- WORK TO COMPLETE
All of the entries below are to be copied word for word.

····················

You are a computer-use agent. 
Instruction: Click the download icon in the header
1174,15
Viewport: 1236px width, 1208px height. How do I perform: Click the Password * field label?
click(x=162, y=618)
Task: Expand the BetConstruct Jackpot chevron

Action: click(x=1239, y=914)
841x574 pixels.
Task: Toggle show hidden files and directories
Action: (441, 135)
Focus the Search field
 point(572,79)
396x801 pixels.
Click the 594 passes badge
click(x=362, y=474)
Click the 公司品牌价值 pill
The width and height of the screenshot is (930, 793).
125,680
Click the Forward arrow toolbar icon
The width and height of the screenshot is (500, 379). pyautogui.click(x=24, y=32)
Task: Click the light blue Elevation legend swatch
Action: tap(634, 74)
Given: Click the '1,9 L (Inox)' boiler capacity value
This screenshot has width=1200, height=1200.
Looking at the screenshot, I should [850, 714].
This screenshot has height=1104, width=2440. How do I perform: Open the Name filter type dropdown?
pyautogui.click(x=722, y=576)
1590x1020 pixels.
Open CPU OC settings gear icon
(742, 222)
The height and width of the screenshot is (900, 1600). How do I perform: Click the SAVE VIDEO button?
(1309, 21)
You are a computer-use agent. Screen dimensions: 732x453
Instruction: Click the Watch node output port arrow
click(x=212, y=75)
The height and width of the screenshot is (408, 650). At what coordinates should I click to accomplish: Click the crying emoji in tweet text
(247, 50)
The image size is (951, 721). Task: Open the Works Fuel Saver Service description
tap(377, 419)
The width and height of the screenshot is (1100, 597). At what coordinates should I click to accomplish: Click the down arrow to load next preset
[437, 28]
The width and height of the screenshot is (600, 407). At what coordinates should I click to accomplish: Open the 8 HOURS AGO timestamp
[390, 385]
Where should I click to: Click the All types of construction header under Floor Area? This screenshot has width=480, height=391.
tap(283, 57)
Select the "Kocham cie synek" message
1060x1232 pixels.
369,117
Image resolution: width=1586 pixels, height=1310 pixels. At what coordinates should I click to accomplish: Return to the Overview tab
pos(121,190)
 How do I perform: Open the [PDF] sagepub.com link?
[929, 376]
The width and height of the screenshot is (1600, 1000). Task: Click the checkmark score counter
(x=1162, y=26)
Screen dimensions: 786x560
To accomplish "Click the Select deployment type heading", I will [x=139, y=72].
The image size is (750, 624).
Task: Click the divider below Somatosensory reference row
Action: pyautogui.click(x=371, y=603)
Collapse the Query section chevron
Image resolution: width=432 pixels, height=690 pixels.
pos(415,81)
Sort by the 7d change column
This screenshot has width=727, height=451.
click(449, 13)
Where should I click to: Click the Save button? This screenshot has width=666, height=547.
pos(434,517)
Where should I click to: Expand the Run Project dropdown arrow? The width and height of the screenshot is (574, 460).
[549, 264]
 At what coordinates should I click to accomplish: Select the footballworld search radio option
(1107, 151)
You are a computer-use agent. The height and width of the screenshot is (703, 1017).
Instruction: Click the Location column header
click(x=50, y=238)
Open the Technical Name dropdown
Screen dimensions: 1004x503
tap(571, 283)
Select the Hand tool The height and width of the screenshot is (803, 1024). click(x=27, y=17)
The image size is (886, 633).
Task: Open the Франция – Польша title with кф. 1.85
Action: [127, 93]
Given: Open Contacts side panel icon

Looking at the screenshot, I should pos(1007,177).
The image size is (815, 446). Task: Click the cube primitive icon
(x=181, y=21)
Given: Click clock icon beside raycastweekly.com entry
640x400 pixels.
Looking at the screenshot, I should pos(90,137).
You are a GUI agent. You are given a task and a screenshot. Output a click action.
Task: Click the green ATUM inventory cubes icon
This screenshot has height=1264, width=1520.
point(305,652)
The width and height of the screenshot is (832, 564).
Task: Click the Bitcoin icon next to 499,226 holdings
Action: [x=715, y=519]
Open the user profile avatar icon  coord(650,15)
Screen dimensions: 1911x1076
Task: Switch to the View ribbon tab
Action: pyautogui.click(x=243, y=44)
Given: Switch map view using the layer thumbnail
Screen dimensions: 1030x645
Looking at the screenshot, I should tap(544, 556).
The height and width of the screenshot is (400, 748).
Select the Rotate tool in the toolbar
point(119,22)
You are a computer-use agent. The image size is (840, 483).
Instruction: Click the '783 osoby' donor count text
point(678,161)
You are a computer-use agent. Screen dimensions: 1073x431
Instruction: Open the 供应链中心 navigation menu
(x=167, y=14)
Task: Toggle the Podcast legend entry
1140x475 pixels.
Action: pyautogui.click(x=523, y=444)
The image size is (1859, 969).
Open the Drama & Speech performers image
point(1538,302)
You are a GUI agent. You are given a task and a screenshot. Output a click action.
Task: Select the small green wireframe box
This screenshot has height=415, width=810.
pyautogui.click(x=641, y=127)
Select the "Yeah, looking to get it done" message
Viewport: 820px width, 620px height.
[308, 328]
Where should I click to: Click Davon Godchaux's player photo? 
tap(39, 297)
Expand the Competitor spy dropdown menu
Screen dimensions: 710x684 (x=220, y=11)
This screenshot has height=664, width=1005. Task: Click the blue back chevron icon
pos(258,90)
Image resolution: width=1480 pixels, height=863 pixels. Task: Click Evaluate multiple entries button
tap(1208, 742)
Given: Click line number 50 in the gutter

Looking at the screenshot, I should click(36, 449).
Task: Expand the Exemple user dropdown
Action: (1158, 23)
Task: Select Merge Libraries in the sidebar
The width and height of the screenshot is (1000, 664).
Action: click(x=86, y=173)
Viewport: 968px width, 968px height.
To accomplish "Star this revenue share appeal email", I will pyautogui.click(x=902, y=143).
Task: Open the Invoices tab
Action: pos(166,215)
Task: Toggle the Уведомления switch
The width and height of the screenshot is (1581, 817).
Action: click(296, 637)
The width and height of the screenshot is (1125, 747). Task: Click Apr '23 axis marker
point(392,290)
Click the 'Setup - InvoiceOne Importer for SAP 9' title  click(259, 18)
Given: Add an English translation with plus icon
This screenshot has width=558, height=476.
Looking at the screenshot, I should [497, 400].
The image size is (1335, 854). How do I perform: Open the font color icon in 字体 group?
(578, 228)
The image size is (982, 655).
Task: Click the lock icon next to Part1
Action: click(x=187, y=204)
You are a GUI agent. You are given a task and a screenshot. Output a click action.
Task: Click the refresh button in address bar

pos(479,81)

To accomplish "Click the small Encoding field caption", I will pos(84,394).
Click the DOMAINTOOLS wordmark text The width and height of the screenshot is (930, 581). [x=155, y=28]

····················

- EXPECTED ANSWER
You are a computer-use agent. 
Instruction: Click the download icon in the header
1174,15
Viewport: 1236px width, 1208px height. How do I perform: Click the Password * field label?
click(x=162, y=618)
Task: Expand the BetConstruct Jackpot chevron

Action: click(x=1239, y=914)
841x574 pixels.
Task: Toggle show hidden files and directories
Action: (441, 135)
Focus the Search field
 point(572,79)
396x801 pixels.
Click the 594 passes badge
click(x=362, y=474)
Click the 公司品牌价值 pill
The width and height of the screenshot is (930, 793).
125,680
Click the Forward arrow toolbar icon
The width and height of the screenshot is (500, 379). pyautogui.click(x=24, y=32)
Task: Click the light blue Elevation legend swatch
Action: tap(634, 74)
Given: Click the '1,9 L (Inox)' boiler capacity value
This screenshot has width=1200, height=1200.
Looking at the screenshot, I should [850, 714].
This screenshot has height=1104, width=2440. How do I perform: Open the Name filter type dropdown?
pyautogui.click(x=722, y=576)
1590x1020 pixels.
Open CPU OC settings gear icon
(742, 222)
The height and width of the screenshot is (900, 1600). How do I perform: Click the SAVE VIDEO button?
(1309, 21)
You are a computer-use agent. Screen dimensions: 732x453
Instruction: Click the Watch node output port arrow
click(x=212, y=75)
The height and width of the screenshot is (408, 650). At what coordinates should I click to accomplish: Click the crying emoji in tweet text
(247, 50)
The image size is (951, 721). Task: Open the Works Fuel Saver Service description
tap(377, 419)
The width and height of the screenshot is (1100, 597). At what coordinates should I click to accomplish: Click the down arrow to load next preset
[437, 28]
The width and height of the screenshot is (600, 407). At what coordinates should I click to accomplish: Open the 8 HOURS AGO timestamp
[390, 385]
Where should I click to: Click the All types of construction header under Floor Area? This screenshot has width=480, height=391.
tap(283, 57)
Select the "Kocham cie synek" message
1060x1232 pixels.
369,117
Image resolution: width=1586 pixels, height=1310 pixels. At what coordinates should I click to accomplish: Return to the Overview tab
pos(121,190)
 How do I perform: Open the [PDF] sagepub.com link?
[929, 376]
The width and height of the screenshot is (1600, 1000). Task: Click the checkmark score counter
(x=1162, y=26)
Screen dimensions: 786x560
To accomplish "Click the Select deployment type heading", I will [x=139, y=72].
The image size is (750, 624).
Task: Click the divider below Somatosensory reference row
Action: pyautogui.click(x=371, y=603)
Collapse the Query section chevron
Image resolution: width=432 pixels, height=690 pixels.
pos(415,81)
Sort by the 7d change column
This screenshot has width=727, height=451.
click(449, 13)
Where should I click to: Click the Save button? This screenshot has width=666, height=547.
pos(434,517)
Where should I click to: Expand the Run Project dropdown arrow? The width and height of the screenshot is (574, 460).
[549, 264]
 At what coordinates should I click to accomplish: Select the footballworld search radio option
(1107, 151)
You are a computer-use agent. The height and width of the screenshot is (703, 1017).
Instruction: Click the Location column header
click(x=50, y=238)
Open the Technical Name dropdown
Screen dimensions: 1004x503
tap(571, 283)
Select the Hand tool The height and width of the screenshot is (803, 1024). click(x=27, y=17)
The image size is (886, 633).
Task: Open the Франция – Польша title with кф. 1.85
Action: [127, 93]
Given: Open Contacts side panel icon

Looking at the screenshot, I should pos(1007,177).
The image size is (815, 446). Task: Click the cube primitive icon
(x=181, y=21)
Given: Click clock icon beside raycastweekly.com entry
640x400 pixels.
Looking at the screenshot, I should pos(90,137).
You are a GUI agent. You are given a task and a screenshot. Output a click action.
Task: Click the green ATUM inventory cubes icon
This screenshot has height=1264, width=1520.
point(305,652)
The width and height of the screenshot is (832, 564).
Task: Click the Bitcoin icon next to 499,226 holdings
Action: [x=715, y=519]
Open the user profile avatar icon  coord(650,15)
Screen dimensions: 1911x1076
Task: Switch to the View ribbon tab
Action: pyautogui.click(x=243, y=44)
Given: Switch map view using the layer thumbnail
Screen dimensions: 1030x645
Looking at the screenshot, I should tap(544, 556).
The height and width of the screenshot is (400, 748).
Select the Rotate tool in the toolbar
point(119,22)
You are a computer-use agent. The image size is (840, 483).
Instruction: Click the '783 osoby' donor count text
point(678,161)
You are a computer-use agent. Screen dimensions: 1073x431
Instruction: Open the 供应链中心 navigation menu
(x=167, y=14)
Task: Toggle the Podcast legend entry
1140x475 pixels.
Action: pyautogui.click(x=523, y=444)
The image size is (1859, 969).
Open the Drama & Speech performers image
point(1538,302)
You are a GUI agent. You are given a task and a screenshot. Output a click action.
Task: Select the small green wireframe box
This screenshot has height=415, width=810.
pyautogui.click(x=641, y=127)
Select the "Yeah, looking to get it done" message
Viewport: 820px width, 620px height.
[308, 328]
Where should I click to: Click Davon Godchaux's player photo? 
tap(39, 297)
Expand the Competitor spy dropdown menu
Screen dimensions: 710x684 (x=220, y=11)
This screenshot has height=664, width=1005. Task: Click the blue back chevron icon
pos(258,90)
Image resolution: width=1480 pixels, height=863 pixels. Task: Click Evaluate multiple entries button
tap(1208, 742)
Given: Click line number 50 in the gutter

Looking at the screenshot, I should click(36, 449).
Task: Expand the Exemple user dropdown
Action: (1158, 23)
Task: Select Merge Libraries in the sidebar
The width and height of the screenshot is (1000, 664).
Action: click(x=86, y=173)
Viewport: 968px width, 968px height.
To accomplish "Star this revenue share appeal email", I will pyautogui.click(x=902, y=143).
Task: Open the Invoices tab
Action: pos(166,215)
Task: Toggle the Уведомления switch
The width and height of the screenshot is (1581, 817).
Action: click(296, 637)
The width and height of the screenshot is (1125, 747). Task: Click Apr '23 axis marker
point(392,290)
Click the 'Setup - InvoiceOne Importer for SAP 9' title  click(259, 18)
Given: Add an English translation with plus icon
This screenshot has width=558, height=476.
Looking at the screenshot, I should [497, 400].
The image size is (1335, 854). How do I perform: Open the font color icon in 字体 group?
(578, 228)
The image size is (982, 655).
Task: Click the lock icon next to Part1
Action: click(x=187, y=204)
You are a GUI agent. You are given a task and a screenshot. Output a click action.
Task: Click the refresh button in address bar

pos(479,81)

To accomplish "Click the small Encoding field caption", I will pos(84,394).
Click the DOMAINTOOLS wordmark text The width and height of the screenshot is (930, 581). [x=155, y=28]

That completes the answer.